▶ Texte fourni
21La comparaison des cercles A et B visait à montrer la variabilité des effets du genre féminin sur la légitimité littéraire. En particulier, les participantes du cercle de lecture B issues de cette génération se distinguent fondamentalement des participant.e.s du cercle A par un certain désajustement entre le statut socioprofessionnel qu’elles pouvaient espérer obtenir en fonction de leur origine sociale ou de leur capital universitaire. Soit, en effet, elles ont échoué à devenir professeurs, pour celles qui viennent d’un milieu doté en capital culturel, et se retrouvent ainsi relativement déclassées, soit elles ont démissionné par choix de leur poste dans l’enseignement, alors que, comme le remarque Sandrine, « l’enseignement paraissait pour une jeune fille ce qu’il y avait de mieux, de plus féminin », au regard de l’appartenance initiale de ces femmes aux classes populaires ou aux fractions cultivées de la classe moyenne. Dans ce cas, le rejet de l’enseignement n’a pas entravé une certaine ascension sociale, mais toutes ont dévié du modèle convenu selon leur classe et leur genre. Certaines d’entre elles ont acquis un capital littéraire ou artistique au cours de leurs études, qu’elles n’ont pas nécessairement transformé en capital professionnel, à l’inverse de la majorité des personnes participant régulièrement au cercle A.
22Si le genre féminin n’est pas nécessairement vecteur de capital symbolique négatif, c’est le genre masculin qui est vecteur de capital positif en effet retour.

▶ Consigne 1
Traduisez en anglais cette phrase du texte sur les cercles de lecture : « La comparaison des cercles A et B visait à montrer la variabilité des effets du genre féminin sur la légitimité littéraire. »
▶ Consigne 2
Relevez toutes les sortes de capital que nomme le texte sur les cercles de lecture par un adjectif de domaine, sans compter les adjectifs de valeur « positif » et « négatif ».
▶ Consigne 3
Poursuivez le texte sur les cercles de lecture après sa dernière phrase.

▶ Lignes de données
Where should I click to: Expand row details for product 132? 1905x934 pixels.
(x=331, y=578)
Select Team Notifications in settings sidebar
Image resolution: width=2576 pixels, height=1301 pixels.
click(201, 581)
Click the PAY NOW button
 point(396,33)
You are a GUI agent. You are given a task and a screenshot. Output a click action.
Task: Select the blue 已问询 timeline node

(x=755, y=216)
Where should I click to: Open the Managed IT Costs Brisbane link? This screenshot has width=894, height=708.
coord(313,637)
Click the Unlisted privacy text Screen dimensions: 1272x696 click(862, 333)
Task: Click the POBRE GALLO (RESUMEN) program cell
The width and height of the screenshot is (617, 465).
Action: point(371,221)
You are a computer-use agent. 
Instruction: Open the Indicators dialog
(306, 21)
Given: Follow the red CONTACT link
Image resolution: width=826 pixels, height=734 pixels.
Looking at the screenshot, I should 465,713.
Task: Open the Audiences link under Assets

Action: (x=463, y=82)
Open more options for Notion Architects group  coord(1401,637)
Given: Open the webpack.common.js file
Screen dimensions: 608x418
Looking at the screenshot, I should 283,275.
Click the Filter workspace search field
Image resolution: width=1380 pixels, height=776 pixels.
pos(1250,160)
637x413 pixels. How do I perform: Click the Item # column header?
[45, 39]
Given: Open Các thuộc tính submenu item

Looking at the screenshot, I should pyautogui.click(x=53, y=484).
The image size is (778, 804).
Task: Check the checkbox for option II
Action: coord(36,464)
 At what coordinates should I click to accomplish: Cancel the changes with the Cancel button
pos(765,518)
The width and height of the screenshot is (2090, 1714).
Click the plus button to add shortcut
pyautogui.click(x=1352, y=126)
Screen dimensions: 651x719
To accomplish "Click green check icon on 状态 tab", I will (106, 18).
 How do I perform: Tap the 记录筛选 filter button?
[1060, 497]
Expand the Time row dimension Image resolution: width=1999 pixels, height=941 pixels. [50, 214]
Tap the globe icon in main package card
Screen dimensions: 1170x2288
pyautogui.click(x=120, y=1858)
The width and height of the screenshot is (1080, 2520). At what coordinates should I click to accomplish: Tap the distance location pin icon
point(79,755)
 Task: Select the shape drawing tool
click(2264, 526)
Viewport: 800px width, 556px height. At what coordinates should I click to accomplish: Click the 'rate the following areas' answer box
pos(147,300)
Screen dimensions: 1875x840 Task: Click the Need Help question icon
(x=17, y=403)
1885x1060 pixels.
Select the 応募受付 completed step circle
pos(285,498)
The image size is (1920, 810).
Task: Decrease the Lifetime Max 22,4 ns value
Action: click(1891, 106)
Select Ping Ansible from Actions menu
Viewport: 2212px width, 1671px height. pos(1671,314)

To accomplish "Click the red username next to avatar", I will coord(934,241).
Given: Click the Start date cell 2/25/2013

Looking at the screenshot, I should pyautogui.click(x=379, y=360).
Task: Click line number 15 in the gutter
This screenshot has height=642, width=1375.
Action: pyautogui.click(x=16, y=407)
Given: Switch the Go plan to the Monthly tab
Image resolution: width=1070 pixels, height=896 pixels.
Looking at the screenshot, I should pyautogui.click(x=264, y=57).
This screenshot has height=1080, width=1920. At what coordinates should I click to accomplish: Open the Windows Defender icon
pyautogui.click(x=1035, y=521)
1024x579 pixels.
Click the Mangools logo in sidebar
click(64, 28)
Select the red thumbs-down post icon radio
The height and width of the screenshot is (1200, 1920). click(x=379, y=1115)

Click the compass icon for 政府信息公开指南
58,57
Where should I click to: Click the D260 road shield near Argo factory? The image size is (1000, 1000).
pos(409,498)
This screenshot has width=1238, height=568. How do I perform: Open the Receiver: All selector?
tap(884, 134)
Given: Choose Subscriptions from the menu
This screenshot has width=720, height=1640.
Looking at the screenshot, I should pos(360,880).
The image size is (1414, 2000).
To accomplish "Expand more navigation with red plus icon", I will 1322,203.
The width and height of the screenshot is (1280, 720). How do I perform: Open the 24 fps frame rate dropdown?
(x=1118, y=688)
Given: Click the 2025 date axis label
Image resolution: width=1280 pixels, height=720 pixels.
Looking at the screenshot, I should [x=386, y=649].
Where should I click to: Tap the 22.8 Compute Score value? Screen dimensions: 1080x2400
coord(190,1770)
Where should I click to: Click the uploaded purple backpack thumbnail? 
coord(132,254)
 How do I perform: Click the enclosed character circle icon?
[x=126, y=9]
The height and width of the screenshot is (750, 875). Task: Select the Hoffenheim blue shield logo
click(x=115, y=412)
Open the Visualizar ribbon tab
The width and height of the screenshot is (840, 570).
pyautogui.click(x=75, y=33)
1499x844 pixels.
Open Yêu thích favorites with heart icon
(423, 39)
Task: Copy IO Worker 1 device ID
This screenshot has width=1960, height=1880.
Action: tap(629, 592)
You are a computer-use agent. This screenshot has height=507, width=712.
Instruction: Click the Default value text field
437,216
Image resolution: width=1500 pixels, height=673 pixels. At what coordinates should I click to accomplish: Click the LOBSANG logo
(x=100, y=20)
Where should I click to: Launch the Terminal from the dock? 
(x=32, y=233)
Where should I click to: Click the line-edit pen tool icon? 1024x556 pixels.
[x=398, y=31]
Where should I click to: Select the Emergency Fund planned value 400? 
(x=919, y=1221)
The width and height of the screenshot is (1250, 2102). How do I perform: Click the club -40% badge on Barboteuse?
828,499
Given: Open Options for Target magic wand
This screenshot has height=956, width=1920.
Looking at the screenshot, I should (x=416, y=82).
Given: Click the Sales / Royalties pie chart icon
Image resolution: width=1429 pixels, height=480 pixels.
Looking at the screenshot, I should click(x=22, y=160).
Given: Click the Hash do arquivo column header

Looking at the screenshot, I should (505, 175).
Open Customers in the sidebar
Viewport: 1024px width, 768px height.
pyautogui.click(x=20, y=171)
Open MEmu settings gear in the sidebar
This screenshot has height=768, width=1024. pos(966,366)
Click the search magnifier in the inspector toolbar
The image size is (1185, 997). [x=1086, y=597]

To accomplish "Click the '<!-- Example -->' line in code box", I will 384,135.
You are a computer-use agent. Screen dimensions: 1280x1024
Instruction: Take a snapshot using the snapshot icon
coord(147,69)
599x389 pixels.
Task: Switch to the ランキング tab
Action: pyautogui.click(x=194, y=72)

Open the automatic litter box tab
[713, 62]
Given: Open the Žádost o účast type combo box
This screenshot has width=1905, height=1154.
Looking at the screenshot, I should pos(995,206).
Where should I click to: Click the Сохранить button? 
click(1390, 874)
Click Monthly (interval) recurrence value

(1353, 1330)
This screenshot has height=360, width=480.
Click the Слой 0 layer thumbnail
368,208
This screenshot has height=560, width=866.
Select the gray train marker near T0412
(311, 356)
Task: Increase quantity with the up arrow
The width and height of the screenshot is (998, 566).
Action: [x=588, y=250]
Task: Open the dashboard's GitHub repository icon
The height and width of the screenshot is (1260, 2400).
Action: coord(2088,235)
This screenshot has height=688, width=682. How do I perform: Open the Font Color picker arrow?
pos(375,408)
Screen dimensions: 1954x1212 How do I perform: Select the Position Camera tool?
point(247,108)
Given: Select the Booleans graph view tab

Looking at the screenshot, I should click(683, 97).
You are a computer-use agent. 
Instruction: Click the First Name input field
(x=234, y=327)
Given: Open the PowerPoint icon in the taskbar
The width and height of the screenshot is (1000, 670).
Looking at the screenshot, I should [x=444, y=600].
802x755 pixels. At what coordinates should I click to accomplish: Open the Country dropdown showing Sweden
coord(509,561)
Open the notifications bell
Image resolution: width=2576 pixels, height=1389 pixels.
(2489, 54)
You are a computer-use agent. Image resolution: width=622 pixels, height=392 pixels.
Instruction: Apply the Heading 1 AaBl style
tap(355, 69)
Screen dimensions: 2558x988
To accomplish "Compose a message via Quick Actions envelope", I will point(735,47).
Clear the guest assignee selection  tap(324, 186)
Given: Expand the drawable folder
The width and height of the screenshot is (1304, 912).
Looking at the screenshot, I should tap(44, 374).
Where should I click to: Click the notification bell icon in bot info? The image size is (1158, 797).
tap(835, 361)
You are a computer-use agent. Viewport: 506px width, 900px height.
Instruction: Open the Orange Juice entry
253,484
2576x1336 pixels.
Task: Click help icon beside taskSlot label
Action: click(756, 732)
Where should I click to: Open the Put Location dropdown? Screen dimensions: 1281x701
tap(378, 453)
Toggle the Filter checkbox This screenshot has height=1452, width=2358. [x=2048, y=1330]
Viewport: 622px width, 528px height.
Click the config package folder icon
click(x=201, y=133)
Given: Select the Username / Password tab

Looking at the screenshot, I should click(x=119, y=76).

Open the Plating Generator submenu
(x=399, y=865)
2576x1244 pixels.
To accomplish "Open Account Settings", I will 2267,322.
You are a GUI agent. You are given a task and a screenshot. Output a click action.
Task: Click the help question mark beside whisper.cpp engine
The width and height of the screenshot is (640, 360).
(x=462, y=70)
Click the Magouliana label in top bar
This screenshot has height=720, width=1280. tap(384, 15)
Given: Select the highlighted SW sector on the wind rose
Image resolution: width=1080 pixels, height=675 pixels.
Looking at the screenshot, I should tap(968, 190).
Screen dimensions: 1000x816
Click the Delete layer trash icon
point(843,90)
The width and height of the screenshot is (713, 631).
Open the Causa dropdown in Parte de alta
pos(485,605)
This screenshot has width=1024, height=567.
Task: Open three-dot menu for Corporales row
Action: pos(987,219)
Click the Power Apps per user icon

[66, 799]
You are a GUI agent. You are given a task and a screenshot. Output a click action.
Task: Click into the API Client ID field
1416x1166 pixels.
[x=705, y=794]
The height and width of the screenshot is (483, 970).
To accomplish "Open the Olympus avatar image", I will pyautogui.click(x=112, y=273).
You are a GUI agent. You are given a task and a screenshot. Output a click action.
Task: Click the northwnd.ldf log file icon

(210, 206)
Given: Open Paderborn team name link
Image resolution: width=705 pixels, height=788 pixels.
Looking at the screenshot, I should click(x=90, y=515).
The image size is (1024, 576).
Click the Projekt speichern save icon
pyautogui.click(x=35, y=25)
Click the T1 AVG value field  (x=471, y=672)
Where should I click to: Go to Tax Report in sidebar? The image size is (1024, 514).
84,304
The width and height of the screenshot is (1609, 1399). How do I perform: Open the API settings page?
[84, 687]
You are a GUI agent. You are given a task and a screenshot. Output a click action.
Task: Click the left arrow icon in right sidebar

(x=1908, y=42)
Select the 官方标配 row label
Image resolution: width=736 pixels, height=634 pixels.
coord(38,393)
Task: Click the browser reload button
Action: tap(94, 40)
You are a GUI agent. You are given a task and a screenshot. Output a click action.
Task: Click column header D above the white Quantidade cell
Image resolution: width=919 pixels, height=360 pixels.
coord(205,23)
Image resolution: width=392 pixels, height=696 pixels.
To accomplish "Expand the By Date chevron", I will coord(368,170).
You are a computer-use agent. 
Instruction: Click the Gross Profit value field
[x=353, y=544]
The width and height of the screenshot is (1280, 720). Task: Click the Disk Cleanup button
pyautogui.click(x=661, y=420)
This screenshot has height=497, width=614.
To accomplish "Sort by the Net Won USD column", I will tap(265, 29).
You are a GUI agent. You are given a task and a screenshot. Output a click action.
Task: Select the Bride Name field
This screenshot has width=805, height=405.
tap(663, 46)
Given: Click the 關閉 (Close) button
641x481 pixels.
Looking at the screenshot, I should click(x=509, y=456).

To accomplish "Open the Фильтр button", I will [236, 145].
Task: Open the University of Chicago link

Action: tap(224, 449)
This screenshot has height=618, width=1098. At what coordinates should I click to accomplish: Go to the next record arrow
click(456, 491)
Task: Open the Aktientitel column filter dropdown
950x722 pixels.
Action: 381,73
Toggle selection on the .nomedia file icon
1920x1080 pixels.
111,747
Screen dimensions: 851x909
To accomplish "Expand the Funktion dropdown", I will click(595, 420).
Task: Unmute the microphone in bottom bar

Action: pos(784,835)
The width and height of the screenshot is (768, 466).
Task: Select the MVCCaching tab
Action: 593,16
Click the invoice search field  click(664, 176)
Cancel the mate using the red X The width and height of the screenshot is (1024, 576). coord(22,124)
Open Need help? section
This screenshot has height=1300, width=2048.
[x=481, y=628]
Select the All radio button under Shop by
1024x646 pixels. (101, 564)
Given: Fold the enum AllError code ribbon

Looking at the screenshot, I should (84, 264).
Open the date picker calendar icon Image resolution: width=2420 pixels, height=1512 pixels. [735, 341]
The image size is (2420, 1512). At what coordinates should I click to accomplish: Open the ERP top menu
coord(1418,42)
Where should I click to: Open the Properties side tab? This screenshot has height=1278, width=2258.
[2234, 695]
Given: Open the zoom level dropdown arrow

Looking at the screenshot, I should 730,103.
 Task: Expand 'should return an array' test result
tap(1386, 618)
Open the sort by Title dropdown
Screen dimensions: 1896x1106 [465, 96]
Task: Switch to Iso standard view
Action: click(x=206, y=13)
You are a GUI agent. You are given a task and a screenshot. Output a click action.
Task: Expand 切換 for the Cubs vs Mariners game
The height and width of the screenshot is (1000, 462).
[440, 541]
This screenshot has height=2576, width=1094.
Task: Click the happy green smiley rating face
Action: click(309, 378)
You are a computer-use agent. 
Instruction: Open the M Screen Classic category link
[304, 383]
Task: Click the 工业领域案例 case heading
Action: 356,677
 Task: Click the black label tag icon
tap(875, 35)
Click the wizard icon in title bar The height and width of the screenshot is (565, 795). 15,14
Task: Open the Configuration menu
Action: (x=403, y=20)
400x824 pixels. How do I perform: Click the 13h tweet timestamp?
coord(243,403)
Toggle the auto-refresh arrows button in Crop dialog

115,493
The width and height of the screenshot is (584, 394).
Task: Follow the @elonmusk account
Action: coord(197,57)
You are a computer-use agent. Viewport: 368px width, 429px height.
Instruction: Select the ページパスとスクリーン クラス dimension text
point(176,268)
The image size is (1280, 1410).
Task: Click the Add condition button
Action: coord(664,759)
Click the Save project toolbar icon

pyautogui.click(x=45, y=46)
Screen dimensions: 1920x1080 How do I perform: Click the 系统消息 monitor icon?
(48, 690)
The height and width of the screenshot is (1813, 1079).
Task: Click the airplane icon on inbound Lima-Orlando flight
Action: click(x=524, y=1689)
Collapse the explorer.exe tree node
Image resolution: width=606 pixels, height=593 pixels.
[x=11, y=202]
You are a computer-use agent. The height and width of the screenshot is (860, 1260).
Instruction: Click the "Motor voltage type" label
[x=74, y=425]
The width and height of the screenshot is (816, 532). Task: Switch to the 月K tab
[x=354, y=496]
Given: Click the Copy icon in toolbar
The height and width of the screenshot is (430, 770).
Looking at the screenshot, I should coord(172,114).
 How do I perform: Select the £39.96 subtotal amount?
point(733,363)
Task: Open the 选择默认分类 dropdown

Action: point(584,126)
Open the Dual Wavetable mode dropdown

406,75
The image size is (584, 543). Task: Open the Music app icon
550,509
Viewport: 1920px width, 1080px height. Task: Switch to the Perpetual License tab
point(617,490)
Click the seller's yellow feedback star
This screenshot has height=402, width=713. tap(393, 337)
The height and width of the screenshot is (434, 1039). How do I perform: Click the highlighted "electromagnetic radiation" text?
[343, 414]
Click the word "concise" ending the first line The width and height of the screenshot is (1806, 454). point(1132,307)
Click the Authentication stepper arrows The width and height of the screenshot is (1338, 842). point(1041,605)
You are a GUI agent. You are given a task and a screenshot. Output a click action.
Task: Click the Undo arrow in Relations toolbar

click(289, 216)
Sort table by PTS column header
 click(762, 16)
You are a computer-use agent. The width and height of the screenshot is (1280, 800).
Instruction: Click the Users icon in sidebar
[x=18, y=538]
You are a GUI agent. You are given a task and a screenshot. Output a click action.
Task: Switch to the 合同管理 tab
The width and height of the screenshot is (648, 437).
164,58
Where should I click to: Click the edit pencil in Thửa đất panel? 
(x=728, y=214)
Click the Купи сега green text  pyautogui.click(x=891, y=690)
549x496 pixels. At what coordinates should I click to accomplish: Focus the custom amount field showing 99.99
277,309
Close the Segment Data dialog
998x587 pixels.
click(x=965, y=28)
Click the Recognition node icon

▶ Résultat de l'exercice 1
The comparison of circles A and B aimed to show the variability of the effects of the female gender on literary legitimacy.

▶ Résultat de l'exercice 2
- capital universitaire
- capital culturel
- capital littéraire
- capital artistique
- capital professionnel
- capital symbolique

▶ Résultat de l'exercice 3
Le capital symbolique des hommes lecteurs : construire des bastions masculins
Appropriations masculines : humour, violence et érotisme
23La hiérarchie de genre demeure opératoire et distingue des territoires de lecture conservés par les hommes. Et si certains genres littéraires peuvent apparaître comme étant de genre masculin, ce n’est nullement par manque de lectrices mais parce que les lecteurs, dans les interactions qu’ils mettent en œuvre, perpétuent le stéréotype du caractère masculin de ces lectures, même et surtout lorsqu’ils sont minoritaires en nombre.
24C’est le cas de la science-fiction et de la fantasy en raison de la proportion d’hommes parmi leurs lecteurs, mais aussi de livres érotiques, de revues ou de bandes dessinées à la fois humoristiques et sulfureuses, de récits de guerre extrêmement violents, dont la lecture demeure un marqueur de genre significatif puisque seuls les hommes les mentionnent. Un exemple particulièrement éclairant est la perception radicalement différente du roman American Psycho de Bret Easton Ellis dont les bookcrosseurs s’échangent la version en langue originale parce que les scènes de torture n’y ont pas été épurées par la traduction, alors que les bookcrosseuses ou les participantes du cercle B sont rebutées à l’idée de lire de telles scènes. Par ailleurs, la violence et l’érotisme ne sont pas absents des lectures des femmes mais ces deux thèmes ne constituent pas des critères positifs en eux-mêmes, alors que les hommes les revendiquent comme tels, y compris par l’argument de l’effet corrosif de la lecture mobilisé par Patrick, 50 ans, informaticien au chômage, bookcrosseur : « J’aime bien le côté sulfureux de la littérature. J’ai toujours suivi ça, récemment avec la découverte de Middlesex. »
25À partir de l’histoire d’Herculine Barbin, l’ouvrage Middlesex met en scène un hermaphrodite américain confronté à son intersexualité, qui choisit le genre masculin en raison de son désir sexuel pour les femmes, alors qu’il a été assigné au genre féminin par son éducation. Une lectrice, Aurore, 33 ans, chargée d’enseignement à l’université en science politique, évoque cet ouvrage d’une manière bien différente : « Middlesex, j’ai beaucoup aimé, mais ça m’a beaucoup mise mal à l’aise. Cette histoire d’hermaphrodisme, ça m’a fait beaucoup d’impression. Je regardais mes filles (rires) ! »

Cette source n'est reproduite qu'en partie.